There were two questions people kept asking one another Friday evening at the Chazen Museum of Art: “Did you get in to hear the lecture before they locked the doors?” and “Have you ever seen such a large crowd at an event like this?”
The occasion was a public reception for the opening of “Small Arms – Children of Conflict: Photographs by Michael Kienitz,” held from 6:30 p.m. until 8:00 p.m. in the museum’s Paige Court, adjacent to the Mayer Gallery, where the photographs are on display. The reception was preceded by a 5:30 p.m. lecture by Kienitz, held in an auditorium on the lower level of the museum.
When I arrived at 5:30 p.m., a crowd of people was swarming up the stairs leading to the lower level. For a moment, I worried that something had happened to Kienitz and the lecture had been cancelled. But within seconds I encountered some familiar faces and heard from these friends and former colleagues that the lecture room was full and the doors had been locked from the inside to prevent any more people from trying to squeeze into the room.
So most of us wandered upstairs to the Paige Court, where the refreshments were just arriving and the champagne had not yet been uncorked. At least we’d be able to take a leisurely look at the exhibition before the crowds arrived from downstairs. But we were already a crowd and more and more people kept arriving at the museum. When the lecture concluded and those lucky enough to get a seat began swarming upstairs and into the Paige Court, we were all soon cheek to jowl.
For almost a decade, a different kind of opening night dictated my schedule, so I haven’t attended that many openings at the Chazen Museum (and most of them were when it was still the Elvehjem.
It was clear to me that the size of the crowd was so large because in addition to the usual group of aesthetes, art lovers, faculty, and people who know the refreshments at the Chazen are so diverse, tasty, and abundant they can make an evening meal from the buffet table, it contained scores of local professional photographers and print media people who respect and admire Kienitz’s work.

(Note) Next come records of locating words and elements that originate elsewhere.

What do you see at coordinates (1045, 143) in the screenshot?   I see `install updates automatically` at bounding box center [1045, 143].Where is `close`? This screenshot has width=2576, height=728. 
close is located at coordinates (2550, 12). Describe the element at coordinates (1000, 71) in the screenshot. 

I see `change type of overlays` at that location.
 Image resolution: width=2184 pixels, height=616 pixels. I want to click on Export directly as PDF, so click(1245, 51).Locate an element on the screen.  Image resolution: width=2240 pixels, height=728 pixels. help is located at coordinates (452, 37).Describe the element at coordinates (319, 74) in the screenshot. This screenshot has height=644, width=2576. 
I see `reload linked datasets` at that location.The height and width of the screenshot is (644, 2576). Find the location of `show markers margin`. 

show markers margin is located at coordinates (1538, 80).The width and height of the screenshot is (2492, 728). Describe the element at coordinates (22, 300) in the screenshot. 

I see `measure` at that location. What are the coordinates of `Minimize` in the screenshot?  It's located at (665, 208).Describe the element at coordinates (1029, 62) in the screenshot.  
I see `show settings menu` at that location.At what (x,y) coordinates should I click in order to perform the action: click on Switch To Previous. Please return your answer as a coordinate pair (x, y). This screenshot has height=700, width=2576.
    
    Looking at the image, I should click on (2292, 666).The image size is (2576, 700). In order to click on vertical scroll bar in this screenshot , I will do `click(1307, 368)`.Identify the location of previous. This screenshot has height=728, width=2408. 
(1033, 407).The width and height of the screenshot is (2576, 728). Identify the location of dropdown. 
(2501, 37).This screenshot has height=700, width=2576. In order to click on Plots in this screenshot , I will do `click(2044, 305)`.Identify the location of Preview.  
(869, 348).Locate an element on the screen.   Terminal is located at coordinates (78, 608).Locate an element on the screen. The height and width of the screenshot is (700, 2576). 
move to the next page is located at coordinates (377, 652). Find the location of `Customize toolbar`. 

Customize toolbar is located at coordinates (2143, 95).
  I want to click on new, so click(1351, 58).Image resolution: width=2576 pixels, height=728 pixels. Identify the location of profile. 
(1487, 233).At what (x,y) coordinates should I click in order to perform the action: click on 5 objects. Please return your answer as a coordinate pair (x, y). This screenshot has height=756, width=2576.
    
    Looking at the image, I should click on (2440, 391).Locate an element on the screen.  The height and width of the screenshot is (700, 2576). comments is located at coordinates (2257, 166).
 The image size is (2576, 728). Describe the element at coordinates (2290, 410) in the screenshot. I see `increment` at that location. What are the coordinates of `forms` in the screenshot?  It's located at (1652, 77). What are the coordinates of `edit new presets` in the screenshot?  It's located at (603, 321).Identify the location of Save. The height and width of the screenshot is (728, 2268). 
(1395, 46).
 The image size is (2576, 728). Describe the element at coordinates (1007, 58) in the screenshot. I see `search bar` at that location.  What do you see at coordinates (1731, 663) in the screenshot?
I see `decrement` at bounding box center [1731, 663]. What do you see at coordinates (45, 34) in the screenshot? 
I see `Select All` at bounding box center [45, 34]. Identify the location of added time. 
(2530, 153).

If this were way back when and I was auditioning to be the next Louise Marston or Mary Brandel Hopkins – i.e., a legendary Madison society editor – I’d tell you, for instance, that I saw Wisconsin State Journal photographer par excellence Joseph Jackson III and his wife; photographer Zane Williams, creator of Double Take: A Rephotographic Survey of Madison, Wisconsin; Pulitzer Prize-winning journalist and author David Maraniss and his wife, Linda; busy professional freelance photographer Andy Manis; Dick Zillman of Zillman Idea Design and his wife Mary; and Stuart Levitan, author of “Madison: An Illustrated Sesquicentennial History, Volume I, 1856–1931.” Of course, we no longer have local society editors, and I’d flunk the audition anyway because, alas, I can’t remember Joe Jackson’s wife’s name right now and my investigative powers are failing me at this late hour.
Given the crush of people at the opening, I really didn’t have a good opportunity to view Kienitz’s photographs in a leisure manner with an unobstructed view. I plan to go back to the Chazen Museum one day soon to look closely at the exhibition of Kienitz’s work, so I’m really not going to write about it now. Maybe later. However, there are lots of good articles and blog posts you can read if you want more information about Kienitz and the exhibition, which runs through October 28, 2007. Here are some links:
- Chazen Museum press release about the exhibition- No longer available online
- Barry Orton on his friend Mickey Kientiz, ” Madison’s most widely published photograper”
- Kids amid ruin in must-see show” – article by Jacob Stockinger in The Capital Times – No longer available online
- “No place for children: Michael Kienitz photographs kids caught in the crossfire” – article in Isthmus by Tom Laskin
Note: While the photographs accompanying this post are less than wonderful, I think they do provide some idea of how large the crowd was at the opening night reception for “Small Arms – Children of Conflict: Photographs by Michael Kienitz.”